Post by William Elliot
r unit iff n(r) = +-1
by definition r is a unit when some s with rs = 1.
n(r) prime ==> r irreducible
I'm sorry but I don't really follow you??
There is a confusion in what you are saying, because one traditionally
makes a distinction between prime and irreducible. Failure to split
into a product non-units is generally called irreducible, while p being
prime means that p | ab implies p | a or p | b. In non-unique
factorization domains, the two definitions are not identical.

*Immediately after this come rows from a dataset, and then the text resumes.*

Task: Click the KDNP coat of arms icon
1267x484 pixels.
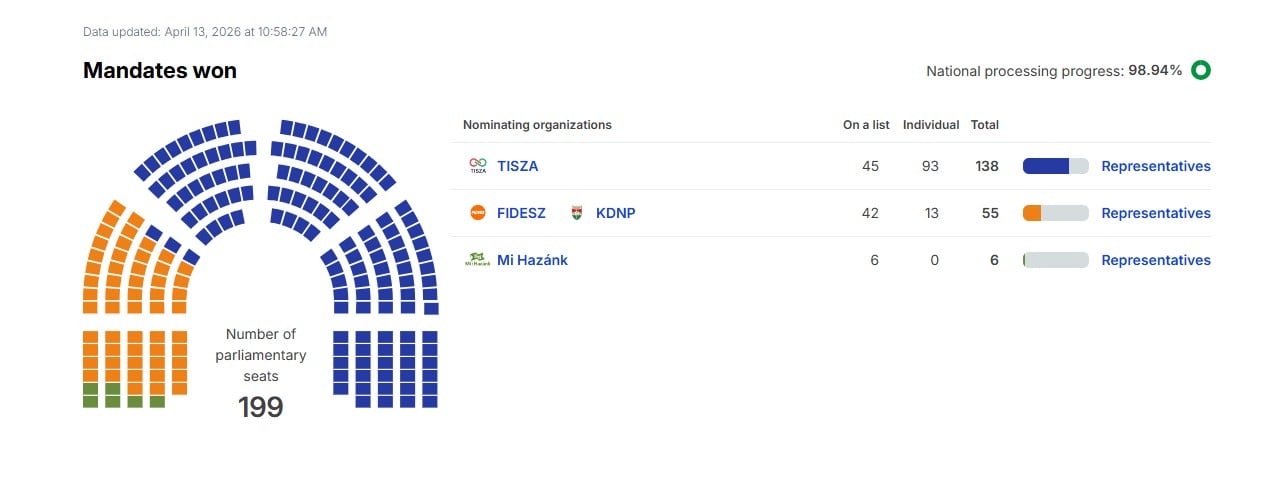Action: 576,213
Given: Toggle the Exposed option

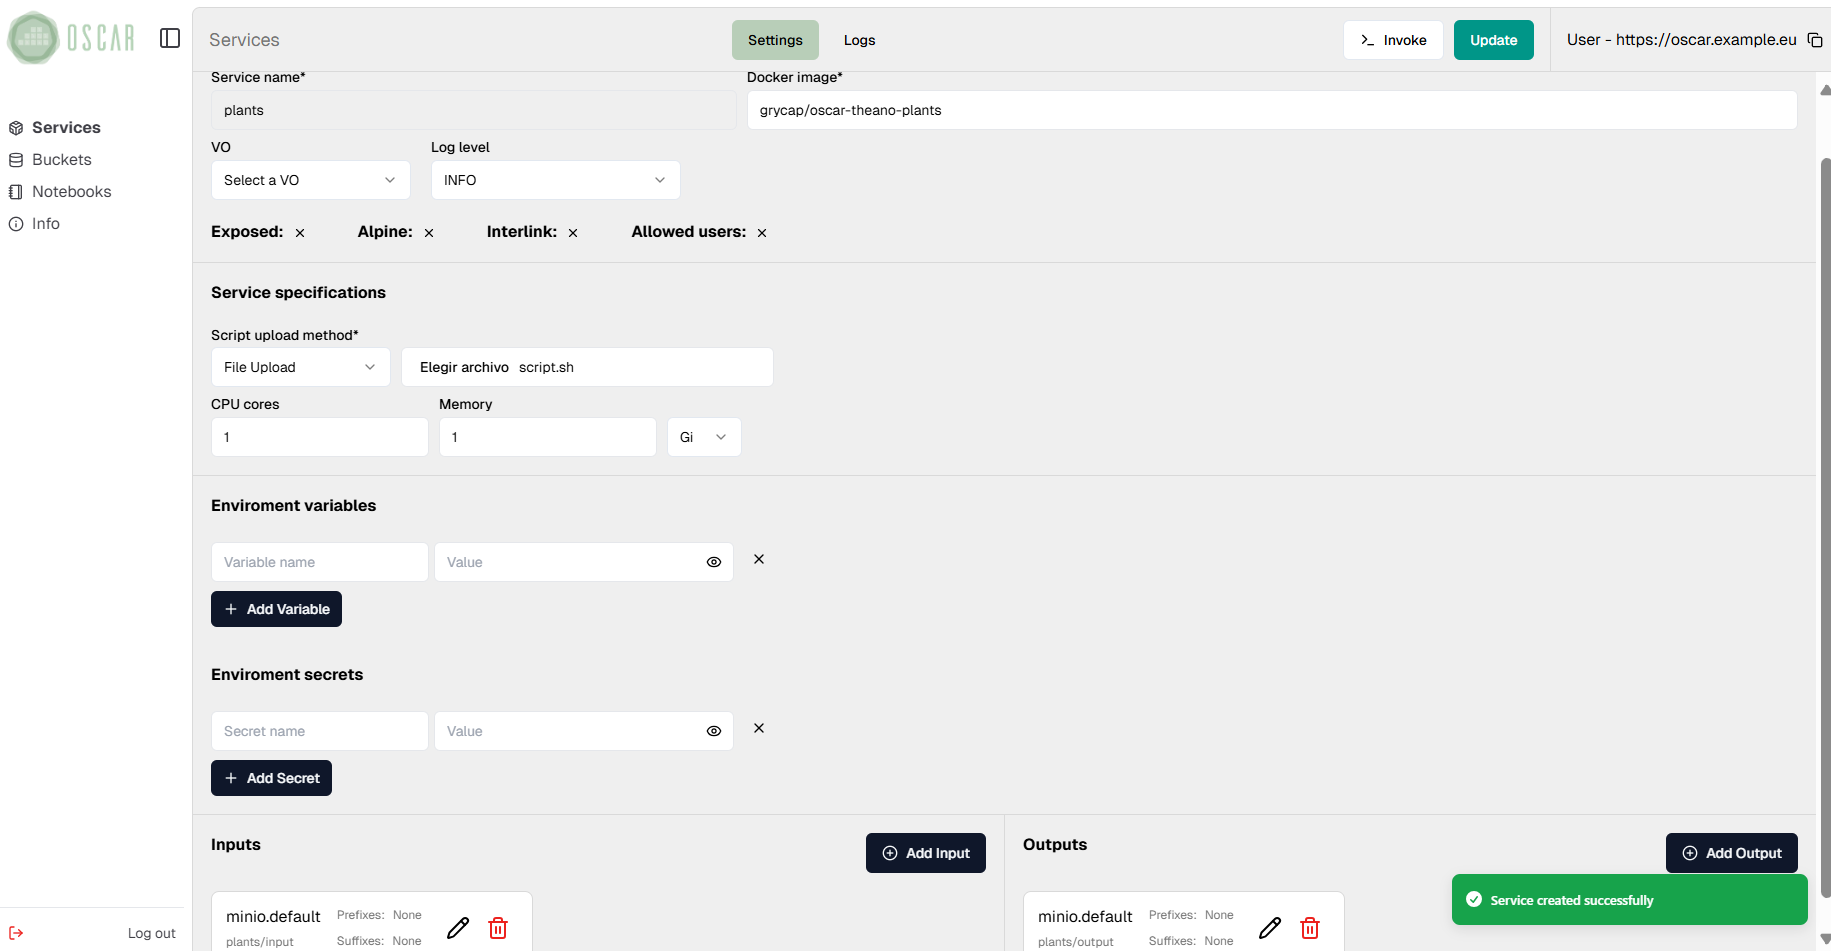Looking at the screenshot, I should point(300,233).
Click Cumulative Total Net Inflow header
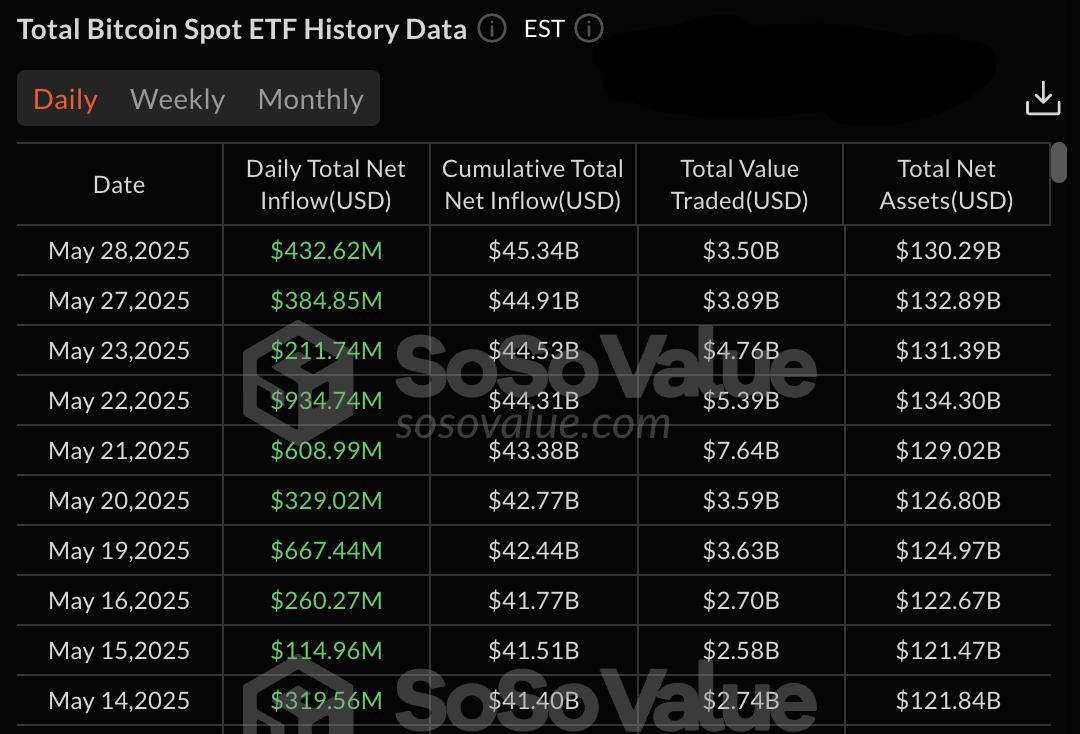 532,185
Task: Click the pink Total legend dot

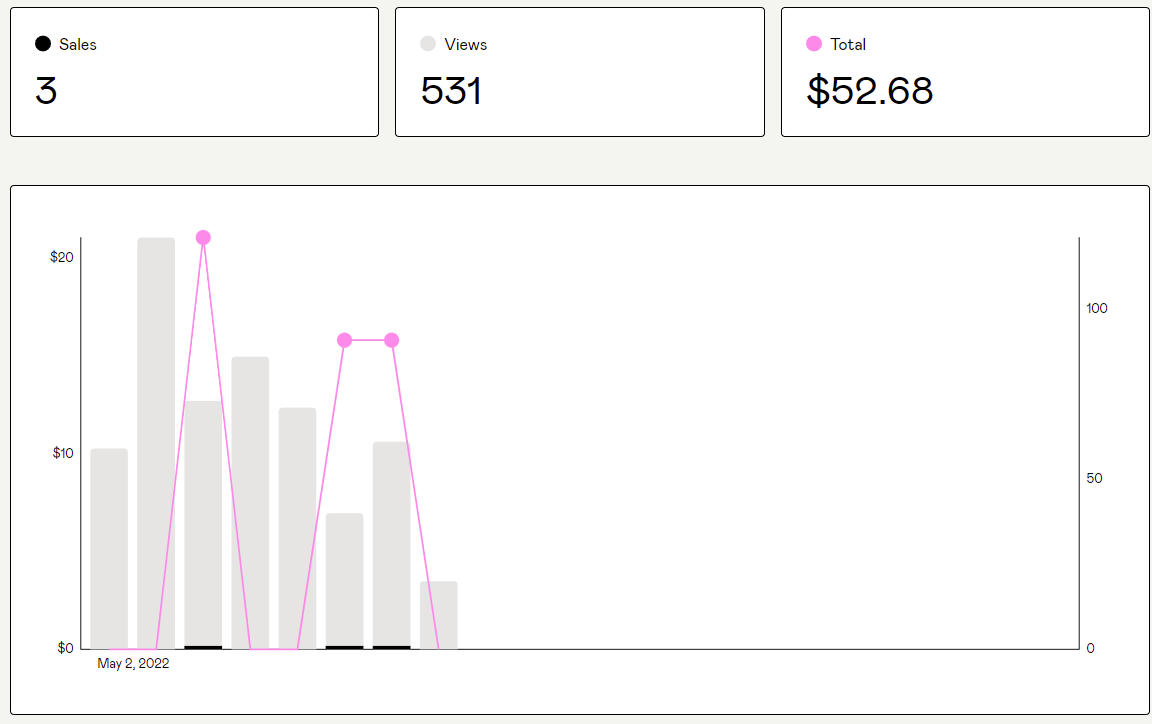Action: click(x=813, y=44)
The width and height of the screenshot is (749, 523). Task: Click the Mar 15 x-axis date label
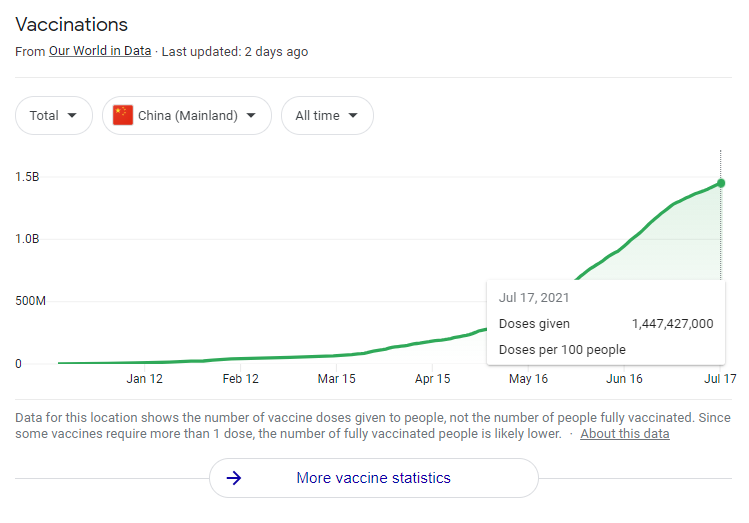point(336,379)
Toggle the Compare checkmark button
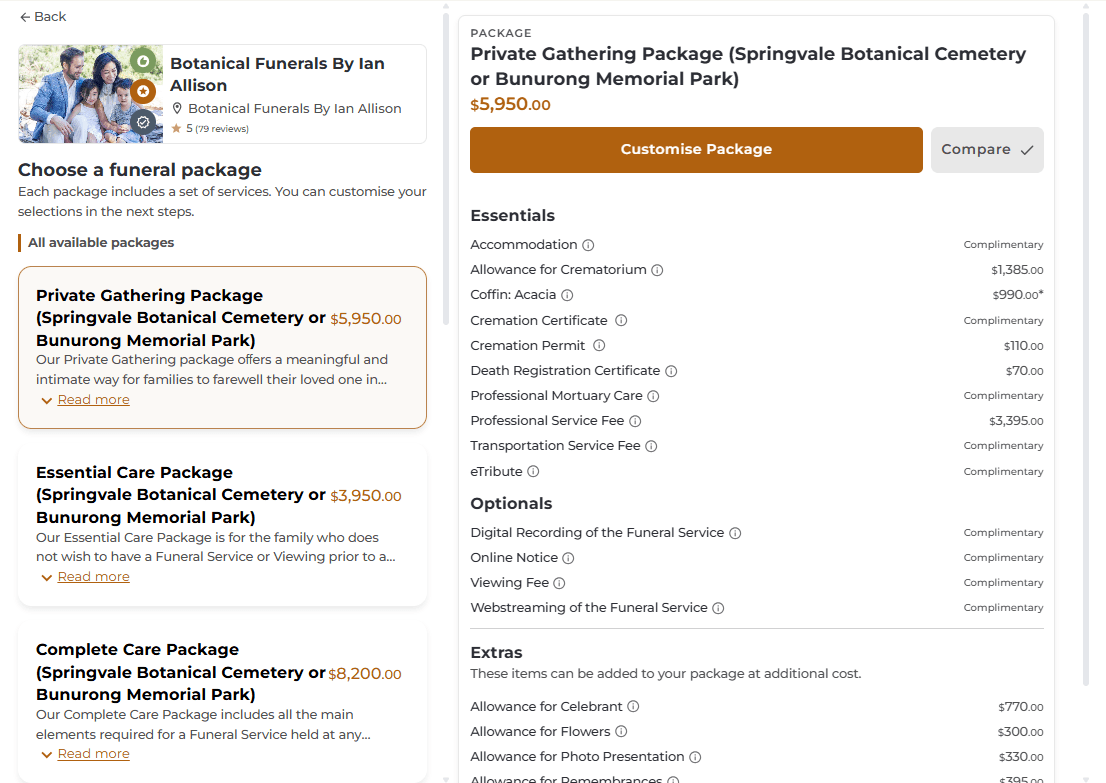 click(987, 150)

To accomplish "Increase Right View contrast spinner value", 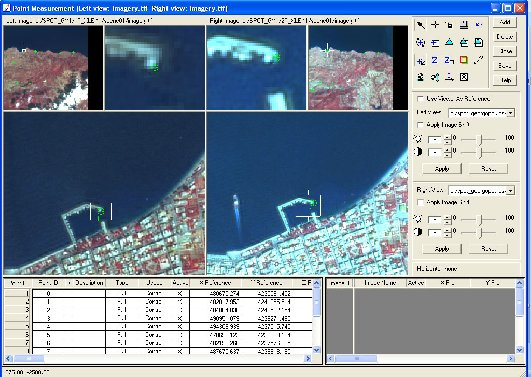I will click(448, 230).
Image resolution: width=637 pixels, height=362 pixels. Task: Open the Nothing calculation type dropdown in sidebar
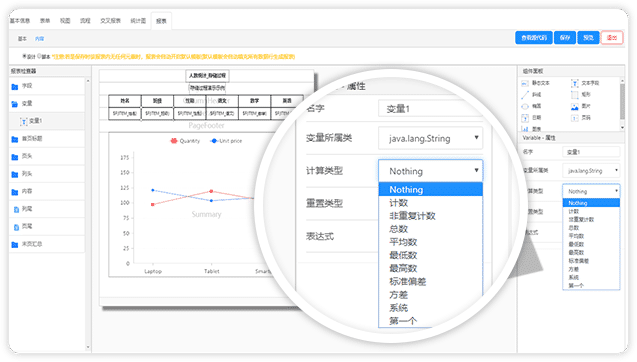(x=591, y=191)
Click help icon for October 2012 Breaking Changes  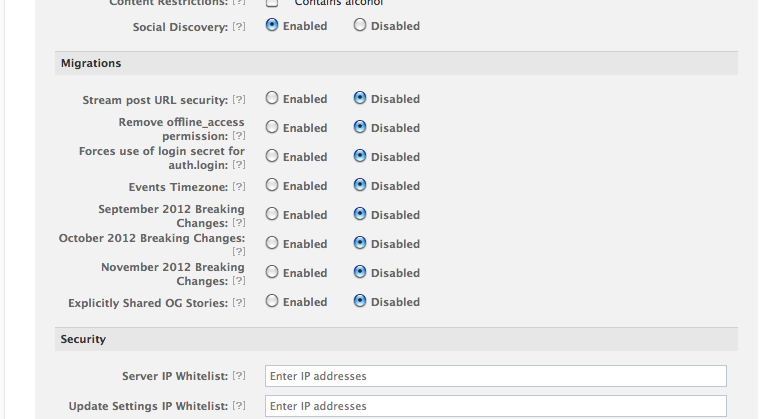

Mr. Elliott described for you the extremely useful norm function N(x)
where in your ring, Z(sqrt(10)) we have N(a + b*sqrt(10)) = a^2 -
10*b^2 and
N(rs) = N(r)N(s). This can be proved by brute forc multiplication,
although there are prettier ways to do it which generalize in important
ways. Now 2 and 3 reducible would mean that there are elements of norm
2 or 3 (since having a norm of 1 is equivalent to being a unit - prove
this!). Then 2 or 3 would be squares mod 10 which is not true. Also
N(4 + sqrt(10)) = 6, so if it were reducible that would also imply the
existence of an element of norm 2 or 3 which we have already seen to be
impossible.


Regards,
Achava
William Elliot
2005-07-29 04:36:07 UTC
Permalink
Post by a***@hotmail.com
Post by miss rohde
Show that 2, 3, and 4 +/- sqrt(10) are prime in Z(sqrt(10))."
Prime or irreduciable?
Standard way is to define norm n(a + b.sqr k) for square free k as a^2 -
k.b^2 (which includes the norm of complex numbers)
Post by William Elliot
Then show n(rs) = n(r) n(s)
r|s ==> n(r) | n(s)
how do I show this?
Post by William Elliot
r unit iff n(r) = +-1
by definition r is a unit when some s with rs = 1.
n(r) prime ==> r irreducible
I'm sorry but I don't really follow you??
There is a confusion in what you are saying, because one traditionally
makes a distinction between prime and irreducible. Failure to split
into a product non-units is generally called irreducible, while p being
prime means that p | ab implies p | a or p | b. In non-unique
factorization domains, the two definitions are not identical.
Mr. Elliott described for you the extremely useful norm function N(x)
where in your ring, Z(sqrt(10)) we have N(a + b*sqrt(10)) = a^2 -
10*b^2 and
N(rs) = N(r)N(s). This can be proved by brute forc multiplication,
although there are prettier ways to do it which generalize in important
ways. Now 2 and 3 reducible would mean that there are elements of norm
2 or 3 (since having a norm of 1 is equivalent to being a unit - prove
this!). Then 2 or 3 would be squares mod 10 which is not true. Also
N(4 + sqrt(10)) = 6, so if it were reducible that would also imply the
existence of an element of norm 2 or 3 which we have already seen to be
impossible.
The pettier way is to define the conjugate of r = a + b.sqr k as
r* = a - b.sqr k. Then just as for complex numbers n(r) = rr*,
(r + s)* = r* + s*, (rs)* = r* s*, by brute force.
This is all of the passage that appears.